Readers of this blog will be familiar with the saga but, after Smith's contact with us, we checked with the very helpful House of Common information services, asking them whether an MP was allowed to vote twice in the same division. Initially, we were referred to the House of Commons Information Office Factsheet, which told us this:
There is no means in the House whereby a Member may register an abstention. But Members may continue to occupy their seats during a division to signify abstention. A Member who has voted by error may, if he or she has time, cross over to the other lobby and vote again, hence nullifying the effect of his or her original vote, though of course this procedure does not allow him actually to register a vote in favour of the proposition on which he made the first mistake. Members can also, if they wish, stay in the lobby and not register a vote at all.However, in a follow-up response, we were then referred to the "bible" on parliamentary procedure, Erskine May, which had this to say on the matter:
Intentionally voting in both lobbies is an accepted way of cancelling out the effect of inadvertently voting in the wrong lobby. However, Members who have voted in both lobbies in the same division have been allowed on the following day to state as a matter of personal explanation in which lobby they intended to vote, and the numbers of the division have been directed to be corrected accordingly. A correction has been directed to be made at the end of government business on the same day after an explanation by a member of the government on his own and a colleague's behalf. The Speaker has deprecated as 'unparliamentary' the practice of voting on both lobbies as a demonstration of a 'third' position.Thus, Members have, on occasion, voted in both lobbies in an attempt to register an informal abstention and there is no Commons rule that prevents this. But it is "unparliamentary".

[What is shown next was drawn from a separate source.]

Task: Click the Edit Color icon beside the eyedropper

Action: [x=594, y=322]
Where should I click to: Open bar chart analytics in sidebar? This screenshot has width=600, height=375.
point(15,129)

What now gets extremely interesting is that, via an MP & Councillors' e-Surgery, the egregious Mr Smith now seems to be distancing himself from his own comments, apparently denying that he attempted to claim that he had voted against giving away over £9 billion of our money.
That is certainly how I read this comment so, for the avoidance of doubt, I reproduce below screen grabs of the sequence of e-mails received from Mr Smith, and those sent to him.
It will be noted that, in the first, unsolicited e-mail, Smith refers me to Con Home, which has him in a list of "rebels". There can be absolutely no doubt that he is trying to mislead me into thinking that he voted against the measure, and is trying to get me to amend my blog in a way that indicates he voted against the measure.
Only when questioned does Smith then admit that he was in fact "abstaining". When challenged as being misleading, Smith does not answer, but then appears to deny in his forum that he has made the comments. In so doing, this MP is turning out to be the usual sorry example of a politician, adding weight to Booker's comment in his column, that: "No doubt this man will go far".
The more he tries to obscure his original intervention, however, the more it is being picked up by other blogs, and subjected to further comment. Perhaps Smith should quit while he is behind.